The thermal conductivity of the aerogels was significantly influenced by the processing method and the material composition. The optimized sample, prepared using DFP and pure ethanol solvent exchange, exhibited a thermal conductivity of 0.047 W/mK, demonstrating the effectiveness of the protocol in preserving the porous structure. The addition of chitin yielded aerogels with higher porosity, more uniform pore networks, and lower thermal conductivity, with the best-performing sample achieving a value of 0.035 W/mK. These values fall within the expected range for aerogels and compare favorably with conventional polystyrene foam (0.14 W/mK), confirming the potential of bio-based aerogels as high-performing thermal insulators.
While this work focused on mitigating shrinkage and optimizing thermal and structural characteristics, we acknowledge that other performance metrics—such as mechanical strength, environmental durability (e.g., resistance to humidity), and long-term stability of the aerogels—are critical for practical applications. These properties are currently under investigation and will be the subject of future studies.

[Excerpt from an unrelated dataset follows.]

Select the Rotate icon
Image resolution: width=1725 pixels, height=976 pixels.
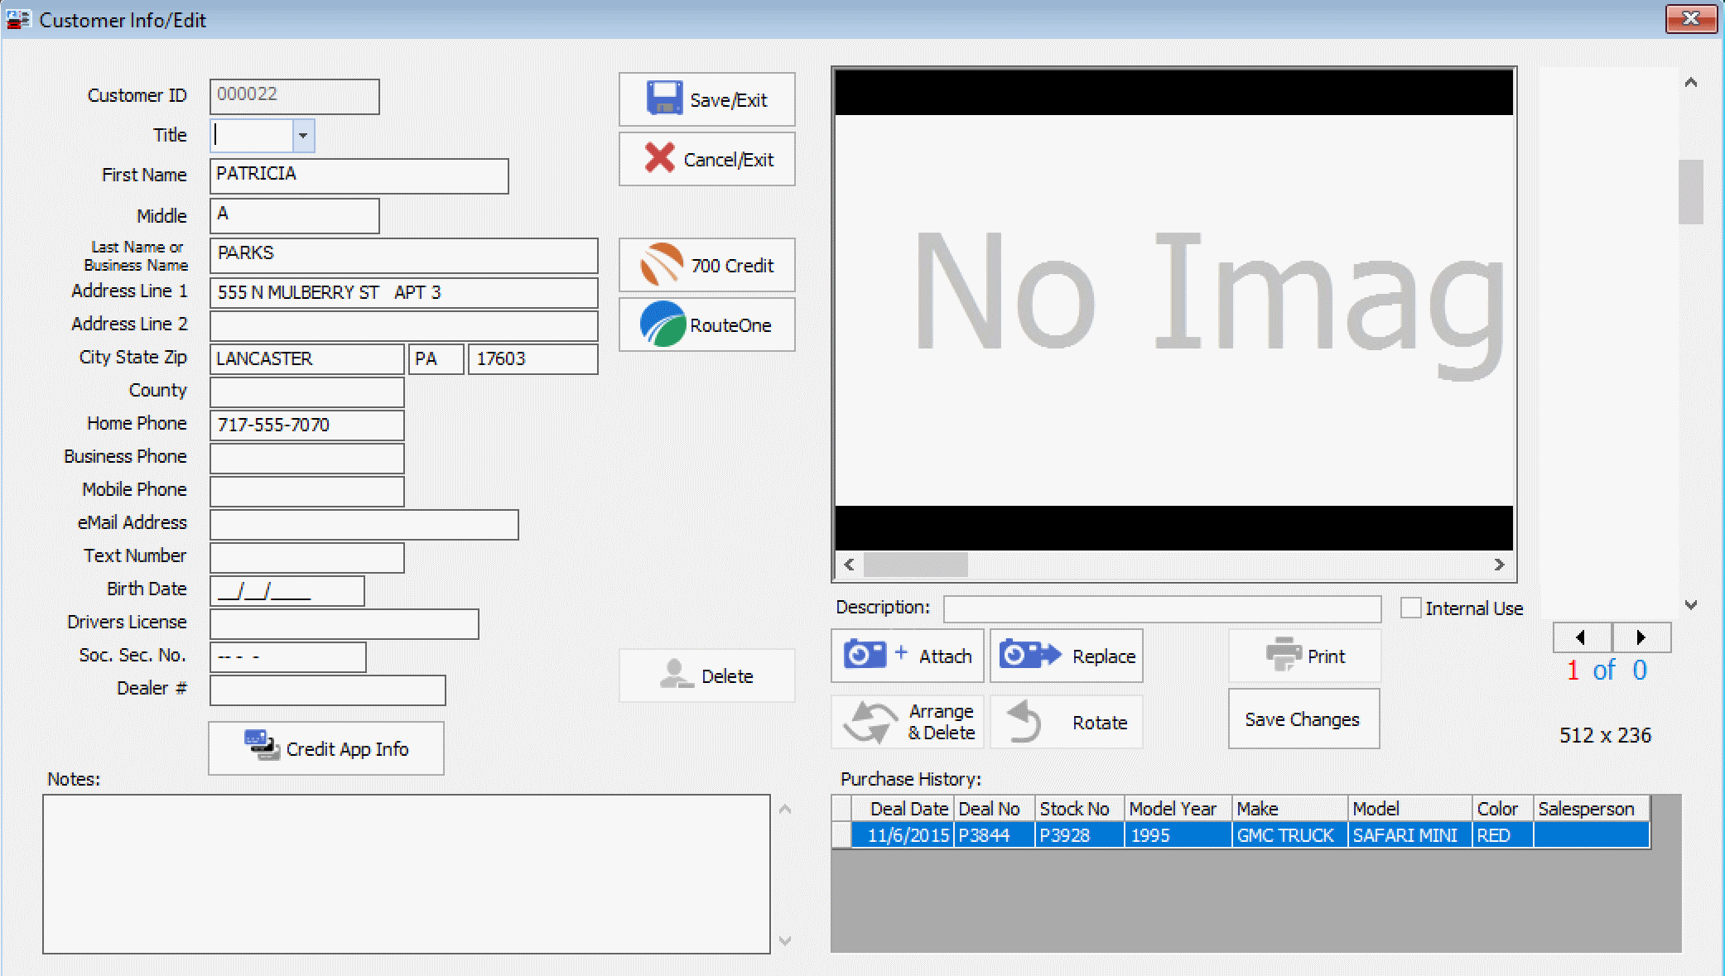coord(1027,721)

Here, we only demonstrated our methods with one type of starch (potato). However, potato starch is known to incur larger shrinkages than other commonly used starches such as pea starch or corn starch. The solvent exchange process and addition of chitin can easily be implemented by others in the field of bio-based aerogel and cryogels, mitigating shrinkage and deformations in all types of starch-based aerogels, and enhancing their usability for a broader range of applications as sustainable materials.

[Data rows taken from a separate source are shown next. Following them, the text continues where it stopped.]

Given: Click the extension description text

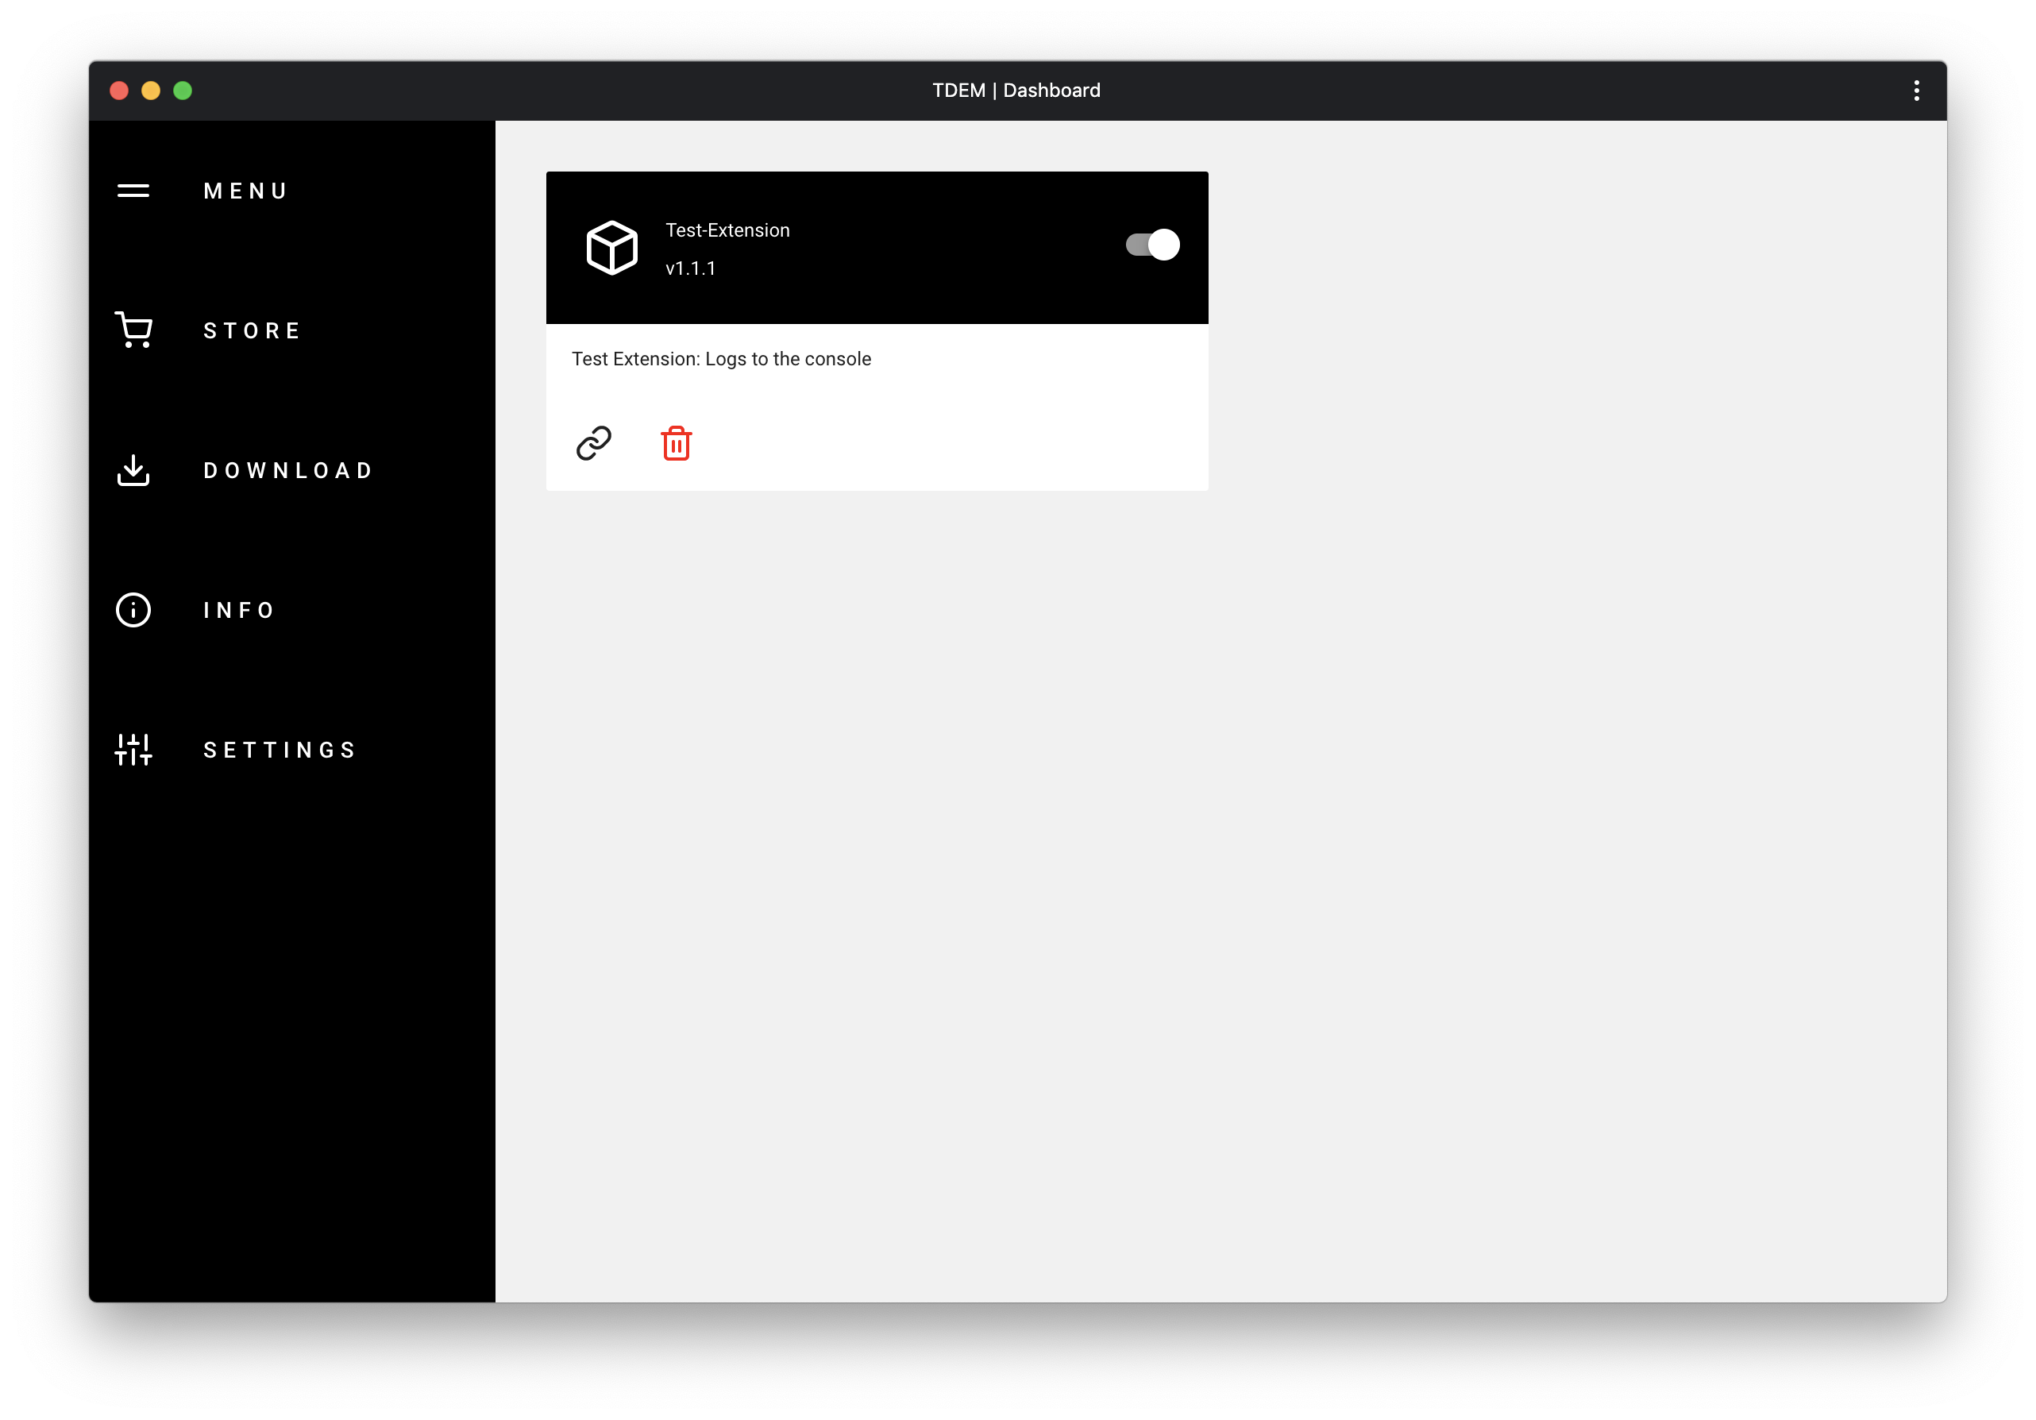Looking at the screenshot, I should coord(721,359).
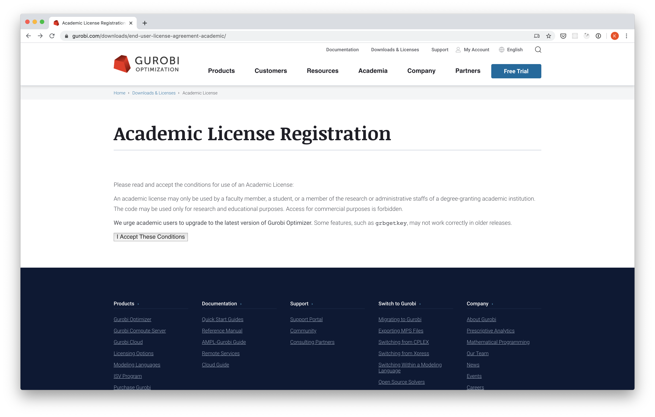Open Chrome's three-dot menu

coord(626,36)
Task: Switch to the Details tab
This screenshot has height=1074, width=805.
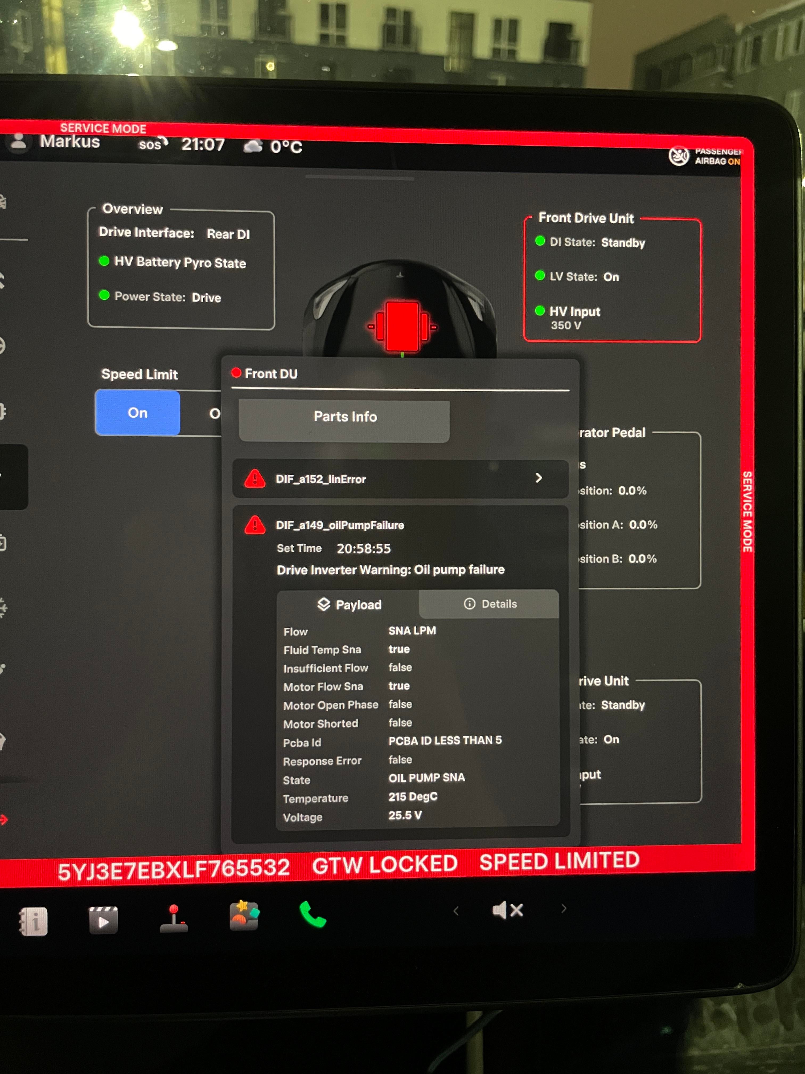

The potential applications of starch-based aerogels include their use as disposable thermal barriers, where biodegradability and minimal environmental impact are important. For example, these materials can serve as thermal liners for perishable goods and temperature-sensitive items, such as fresh produce, frozen food, and biological samples, aiming at zero-waste operations. Disposable thermal barriers are valuable in logistics, healthcare, and humanitarian aid sectors, where performance and sustainability are critical. Additional potential applications include aerospace and motorsport applications due to their lightweight, porous, and insulating properties. This represents a greener, more sustainable alternative to the fossil fuel-based materials currently used in these industries.